Burke looked the Grizzly in the eyes. “I think if he and the other officers hadn’t responded to that call for help, there wouldn’t have been any survivors in Jerzy.”

Henry dipped his head, an acknowledgment of that truth. “Yes. Those humans are still alive because of him.”

“At least for another week or two,” Vlad added.

Monty stiffened. “What does that mean?”

Simon ignored the question and focused on Burke. “So you want your friend’s pup to relocate to Lakeside?” He shrugged. “You don’t need our consent. That’s human business.”

Now Burke looked uncomfortable. “Roger prefers living in a village—and working for a smaller police force.”

Puzzled looks.

“What are you asking us?” Simon finally said.
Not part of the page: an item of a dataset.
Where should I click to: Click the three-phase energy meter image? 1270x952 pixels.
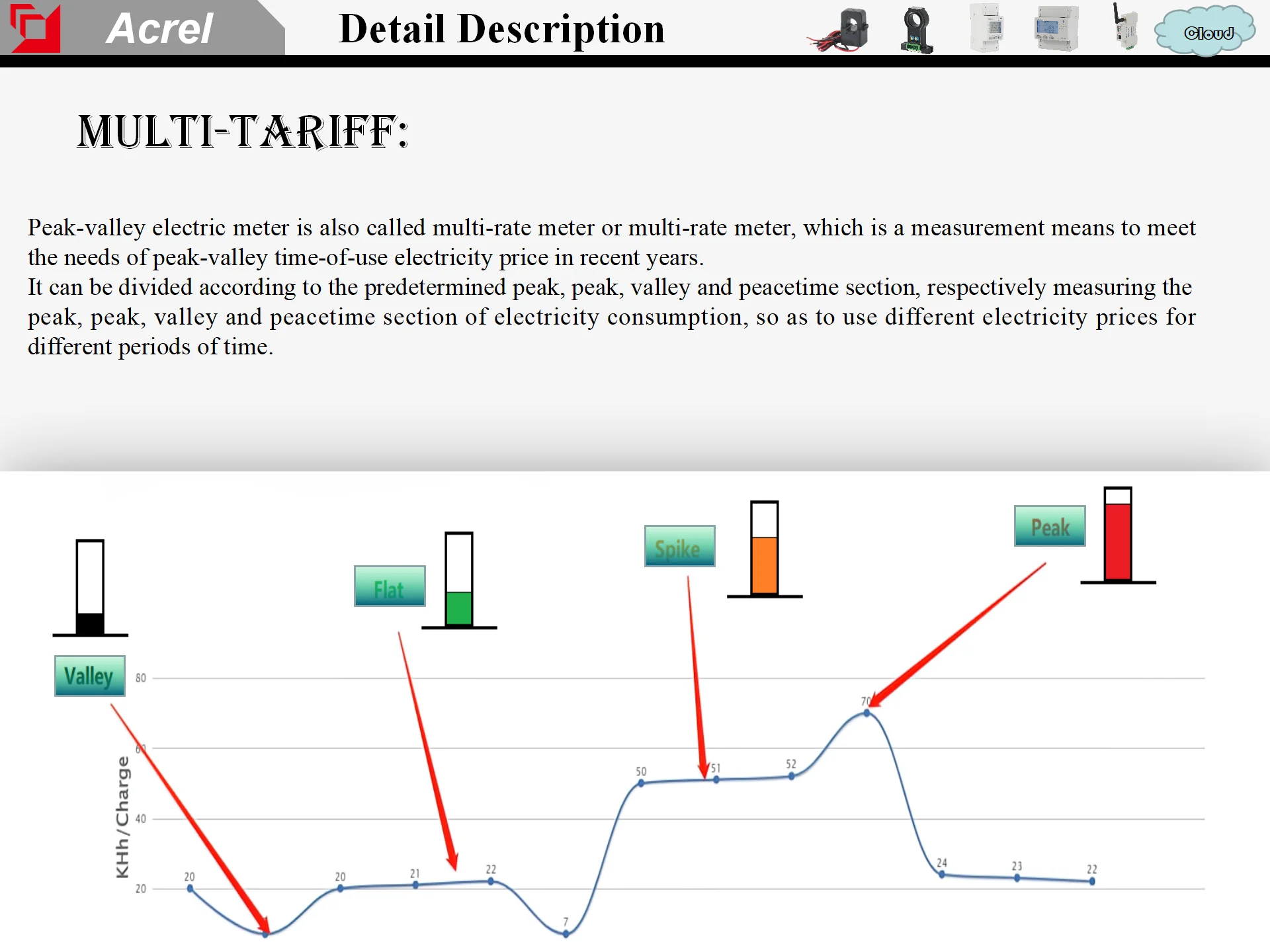tap(1056, 28)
“I’m asking if you could find a place for Roger on Great Island,” Burke said. “I know the island is controlled by the terra indigene, but there is a community of Simple Life folks living there, as well as the humans who run the ferry and manage the shops and services on the southern end of the island. I don’t know what arrangements Great Island already has, but surely enough humans live on the island to warrant an official police officer or two.”

Monty tensed as silence filled the room.

Finally, Henry said, “There is no police force on Great Island. Not like there is in Lakeside. The Intuits who live in Ferryman’s Landing aren’t the same kind of humans as the Simple Life folk. Or you.”
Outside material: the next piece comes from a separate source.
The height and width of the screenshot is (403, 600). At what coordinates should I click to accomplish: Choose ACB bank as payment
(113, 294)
Burke studied the three terra indigene. “I’ve never heard of a race of humans called Intuits.”

Henry studied Burke. “In Thaisia, that is what they call themselves. They may have different names in other parts of the world. They are the humans who have a sense of the world the rest of you lack, an ability to feel what is around them and recognize danger or opportunity before it is obvious. They were often killed because other humans believed such an ability must be evil. Even now, they keep to themselves and feel safer living in a human settlement controlled by the terra indigene than they do living in a city controlled by your kind.” He smiled in a way that seemed a threat. “It would be better if you didn’t remember hearing about them.”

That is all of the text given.